**Extrait:**
D’un visage à un statut social plus que difficile, c’est celui de réfugié que servent à l’artiste à restituer les feuilles sèches, les feuilles mortes, même les feuilles incomplètes : « Je les maintiens telles qu’elles sont et j’y colle de petits papiers pour donner une forme complète au visage », explique-t-il, tout en continuant : « Les feuilles mortes sont le résultat de plusieurs faits de maltraitance : le piétinement des hommes, les bestioles qui les attaquées dans leur état vert et le pourrissement ; c’est le cycle de vie des réfugiés qui sont jetés sur les routes et livrés à la pauvreté par la guerre. Chaque feuille morte représente un réfugié », finit-il.

Patricorel en pleine conférence ... Pas de dérangement, s'il vous plaît ...

**Documents fournis:**
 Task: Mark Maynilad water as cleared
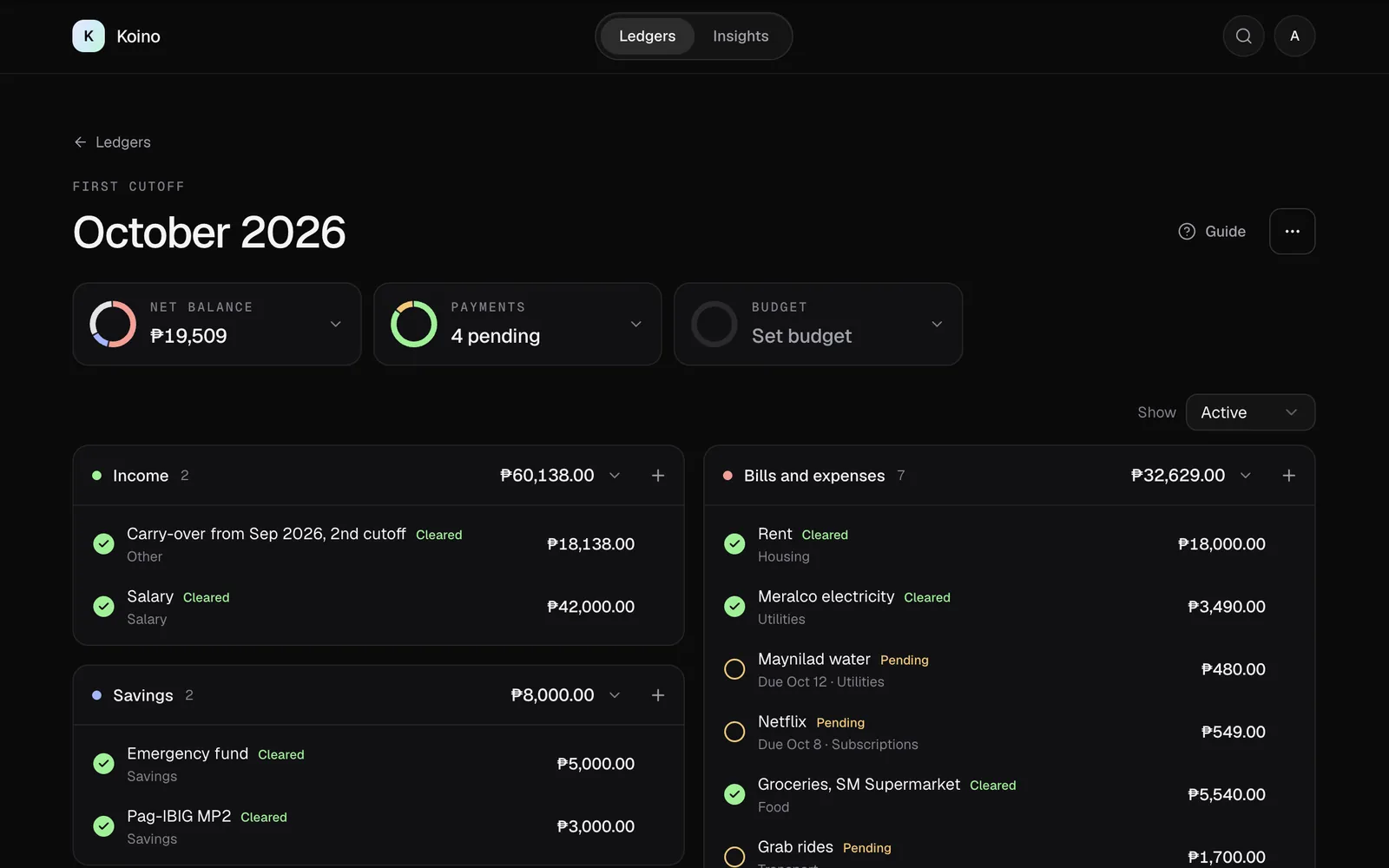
* * *
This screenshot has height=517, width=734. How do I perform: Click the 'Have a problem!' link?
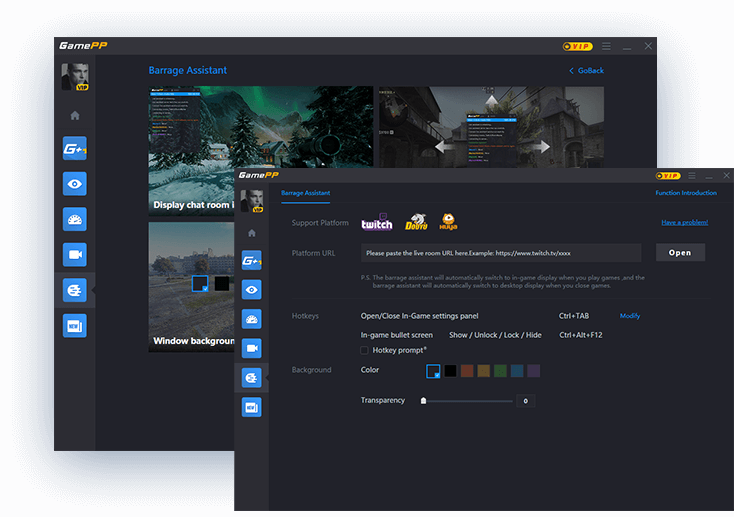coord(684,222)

**Consigne:** Rédigez la suite de l'extrait sur l'artiste qui représente des réfugiés avec des feuilles mortes, en commençant après sa dernière phrase. Les items fournis ne sont pas utiles ici.

**Réponse rédigée:**
Parlant de la guerre, un autre fléau de notre époque, Patricorel lui consacre tout un discours de rejet par son exploitation artistique du bois récupéré de la nature ambiante. Ses explications permettent de comprendre, à ce propos, qu’il prend ce matériau dans la rue, n’importe où, le garde tel quel et l’abandonne, plus ou moins en vue, jusqu’au moment où une inspiration subite lui suggère un message adapté à la forme qu’il présente. Après cela, il peut y travailler en y perçant des trous, en y mettant des clous, ce qui symbolise  les coups de fusil, les coups de canon, qui tonnent au cours des guerres. Ainsi, les visages qui se profilent, spontanément, incarnent, reconstituent, selon l’analyse de l’artiste, « toutes les personnes ayant perdu la vie au cours d’une guerre » ; ces œuvres sont, pour lui, un tremplin, pour passer un message de paix ». C’est de cette manière que le personnage emblématique, structuré de bois, qui accueille les visiteurs arrivant à son atelier, tient un fusil bâillonné, purement et simplement
De la bouteille au bois en passant par le tissu et la feuille morte, des personnages se font jour, grâce au savoir-faire d’un artiste qui sait associer des matériaux accessoires, secondaires tels que la peinture, le feu, la colle, le stylo, qui contribuent à achever, à affiner les œuvres d’art, à en effectuer la finition.
De la bouteille au bois en passant par le tissu et la feuille morte, ce sont des objets délaissés, abandonnés, jetés en pleine nature, sur des dépotoirs sauvages d’ordures, dans des ateliers, que Patricorel prend à lui, récupère, traite, sur lesquels il travaille avec ardeur, ferveur et avec une incandescence, une chaleur spirituelle. C’est ainsi que cet artiste exerce l’art de la récupération, dans le but de faire passer un message fort, celui qui consiste pour lui à s’insurger contre la surconsommation, en vogue à l’époque contemporaine. Selon Patricorel, elle a un impact dangereux sur l’environnement, par le rejet massif de déchets de toutes sortes dans la nature.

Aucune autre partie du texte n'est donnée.